Y Rodríguez los mira y no los escucha demasiado. Escucha, sí, el flamante WE de Arcade Fire, con ese ojo que parece verlo todo en su portada. Y con canciones con nombres como "Age of Anxiety I, II" y "End of Empire I-V" sonando conspiranoides y, en un momento, exclamando un "I don't believe the hype / This ain't no way of life / WE unsuscribe / FUCK SEASON FIVE. Y, sí, cómo le gustaría a Rodríguez cancelar su jodida suscripción a tantas cosas. Pero, se sabe, cuesta mucho más des/suscribirse que suscribirse (por suerte, en WE, también está "Unconditional I / Lookout Kid", acaso la mejor canción padre/hijo desde "Father and Son" de Cat Stevens y "Beautiful Boy" de John Lennon). Pero ahí están todos: demandando explicaciones sobre lo más obvio, cubriendo hermética "Comisión de Secretos Oficiales" en el Congreso donde, a su salida, se secretan sonrisas que se pretenden sutiles cuando recuerdan a las que, opacas, brillan al final de fiesta adolescente en la que alguien comenta "¿A qué no sabes a quién vi hacer lo que no te imaginas con quien menos supones?" Y la respuesta es tan obvia que hasta los expertos catódicos la aúllan en esos malos estudios de televisión.
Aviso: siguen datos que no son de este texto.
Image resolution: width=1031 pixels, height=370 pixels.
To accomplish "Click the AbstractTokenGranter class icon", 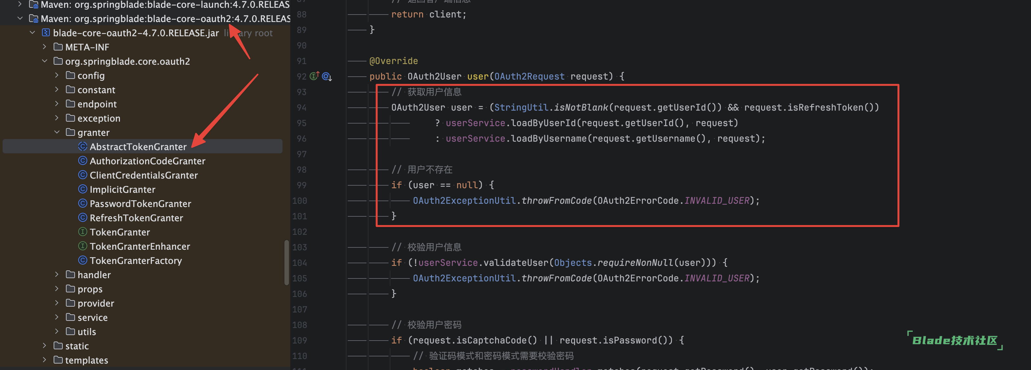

Muy rápido y ya sospechando que dentro de muy pero muy poco (dejando de lado cepas más frívolas dedicadas a milagrosas remontadas en Champions del Real Madrid o a supuesto crepúsculo de Nadal porque aquí amanece Alcaraz) les tocará, de nuevo, revestirse como virólogos: porque aquí viene ya la Séptima Ola a estornudar repitiendo una y otra vez eso de "¡Salud!".

TRES Enfermo y agotado por todo lo anterior, Rodríguez optó por distraerse con nueva versión en serie de The Ipcress File de Len Deighton (deliciosamente vintage con un nuevo y engafado Harry Palmer: ese eslabón perdido entre Bond y Smiley alguna vez encarnado por Michael Caine) y por fin leer (Rodríguez, signo de los tiempos, tuvo que esperar al económico paperback) la melancólica y casi pastoral despedida de John le Carré en Silverview. Aquí, de nuevo, agentes nunca del todo retirados pero tan desencantados y el añejo pero siempre ágil juego del gato y el ratón. En perspectiva, Rodríguez piensa en que Silverview es obra acaso menor pero no mínima de autor mayúsculo. El equivalente a Let It Be de The Beatles en género al que Le Carré reinventó y evolucionó y aquí, sí, deja de ser. Otra variación del aria de investigaciones internas dentro del servicio secreto concentrándose más en la burocracia del desperfecto propio que en las glamorosas aventuras con enemigos extranjeros. Tramas tristes y acusatorias con pasión orwelliana donde se traiciona para así ser el más auténtico de los patriotas y donde lo que alguna vez fue el arte del engaño ahora es la parte del desengaño. Y Le Carré se despide enarcando ceja y torciendo el gesto y encogiéndose de hombros pero, como de costumbre, sin hacer reverencia alguna ante nada ni nadie ni, mucho menos, desinformante programa informático.

 

Y Rodríguez lo lee mientras alguien lo lee a él y, espiándolo, lo escribo yo.